Look at the 2017 Emmy nominations, and you’ll notice a common theme: It’s stacked with women-centric shows, especially ones with a message. With multiple nominations for the women behind and in front of the camera on shows like The Handmaid’s Tale, Big Little Lies, Feud, Veep, Grace and Frankie, This Is Us, and Orange Is the New Black, it’s clear we’re truly in a golden age of television.
That said, while we’ve certainly made progress, there’s still work to be done. A study released just this week revealed that 68 percent of the TV shows that aired between September 2016 to May 2017 had more men than women on their casts, and female characters accounted for just 42 percent of speaking roles. The good news: There are women in Hollywood, many of them nominated for Emmys this year, who are working hard to see those numbers change.

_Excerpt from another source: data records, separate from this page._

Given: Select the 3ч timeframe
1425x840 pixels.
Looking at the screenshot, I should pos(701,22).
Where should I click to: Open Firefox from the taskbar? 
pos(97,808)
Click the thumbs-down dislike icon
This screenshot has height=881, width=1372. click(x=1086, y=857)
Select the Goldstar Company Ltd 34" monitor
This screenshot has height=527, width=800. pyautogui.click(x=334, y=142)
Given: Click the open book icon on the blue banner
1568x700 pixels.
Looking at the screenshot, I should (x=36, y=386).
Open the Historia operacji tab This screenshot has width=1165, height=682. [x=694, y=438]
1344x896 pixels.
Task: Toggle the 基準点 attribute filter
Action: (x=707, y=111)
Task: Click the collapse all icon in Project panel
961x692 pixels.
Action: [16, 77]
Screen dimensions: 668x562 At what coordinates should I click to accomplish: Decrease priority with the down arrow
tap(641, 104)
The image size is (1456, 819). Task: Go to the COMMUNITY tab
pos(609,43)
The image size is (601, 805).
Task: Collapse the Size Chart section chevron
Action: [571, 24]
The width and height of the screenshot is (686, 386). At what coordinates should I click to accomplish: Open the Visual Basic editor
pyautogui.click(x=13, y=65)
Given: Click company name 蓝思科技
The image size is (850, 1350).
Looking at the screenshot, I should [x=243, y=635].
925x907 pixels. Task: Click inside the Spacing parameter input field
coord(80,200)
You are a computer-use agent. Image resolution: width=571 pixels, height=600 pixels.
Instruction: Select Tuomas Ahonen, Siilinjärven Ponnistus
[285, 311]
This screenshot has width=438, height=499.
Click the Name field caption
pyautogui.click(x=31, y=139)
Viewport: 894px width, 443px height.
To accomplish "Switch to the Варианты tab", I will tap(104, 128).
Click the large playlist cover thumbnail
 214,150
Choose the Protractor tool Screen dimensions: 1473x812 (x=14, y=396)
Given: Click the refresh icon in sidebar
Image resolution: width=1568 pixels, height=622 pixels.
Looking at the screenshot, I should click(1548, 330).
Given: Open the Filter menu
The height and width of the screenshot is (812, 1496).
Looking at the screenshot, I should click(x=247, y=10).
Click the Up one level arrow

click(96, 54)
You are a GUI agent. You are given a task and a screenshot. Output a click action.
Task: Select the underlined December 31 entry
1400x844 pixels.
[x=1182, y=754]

To celebrate them—and discuss how to make even more progress on television—Glamour partnered with Tory Burch to host a luncheon at the brand’s boutique on Rodeo Drive in Los Angeles. Along with our editor-in-chief, Cindi Leive, co-hosts for the event included Alison Brie, America Ferrera, Natalia Dyer, Priyanka Chopra, Samira Wiley, and Shonda Rhimes.
Before guests were served food from Phuong Tran of Croft Alley, Leive gave a Veuve Clicquot toast to the Emmy nominees in the room—which included Felicity Huffman, Samira Wiley, Lena Waithe, Wanda Sykes, Laverne Cox, and Shannon Purser. “Most of all, I want to thank all of you for making shows that feature so many great female characters,” Leive said, before adding, “And women who get to actually do things!”
During the meal, the group discussed what they most want to see happen on TV next year. Master of None‘s Lena Waithe hopes to see “a black, lesbian lead character on a TV show. Hopefully, I’ll be the one writing it.” But her goals for 2018 don’t stop there: She also wants a series about a transgender person in love to show “more trans normalcy on television.”
Similarly, Laverne Cox’s wish for 2018 is to see more transgender representation—specifically, “a show starring a transgender woman created by a transgender person with transgender people writing.”
Like Waithe, Inhumans star Serinda Swan sees 2018 as a time to increase the diversity of stories being told—without treating the characters as an “other.” “I want to see more interesting, diverse characters, but I don’t want it to be something new anymore,” she explained. “In 2018, I want it to be commonplace, not [considered to be] pushing the boundaries. I just want to see the exceptional become normal and have everyone see that as well.”
Stranger Things and Riverdale star Shannon Purser agrees. “I would like to see more plus-size women as romantic interests because I don’t think we see enough of that,” she said. “I’d also like to see more mental health representation. I think it’s a very important issue and one that when it is talked about people are always so grateful to have that type of visibility. I would love to see somebody tackle that in a way that’s real and respectful.”
All the women gathered at the luncheon voiced their desire to see increased visibility. Or as Queen Sugar star Dawn-Lyen Gardner put it, “I think if I boiled it down to one thing, it would be that women-centric shows don’t just draw one demographic.”
“I always just want to see things that inspire unity on television,” The Walking Dead‘s Lauren Cohan explained. “The more I can see us finding connection and oneness, the more inspired I am to create more of the same.”
Speaking of inspiration, Stranger Things‘ Natalia Dyer had an inspired idea for her show’s third season. “We need more musicals on TV. A Stranger Things musical episode—let’s make it happen! I can carry a tune and learn the moves. I’ll put in the work.”
Sadly, once these conversations—and the amazing dessert—had wrapped, guests had to be on to their way (in style with Cadillac CT6 sedans)—but not before picking up a gift bag, which included a Tory Burch watch, a copy of the Glamour October issue, and Beautycounter lip gloss, mascara, and face oil. After that, it was on to the next Emmy event—and world domination, probably.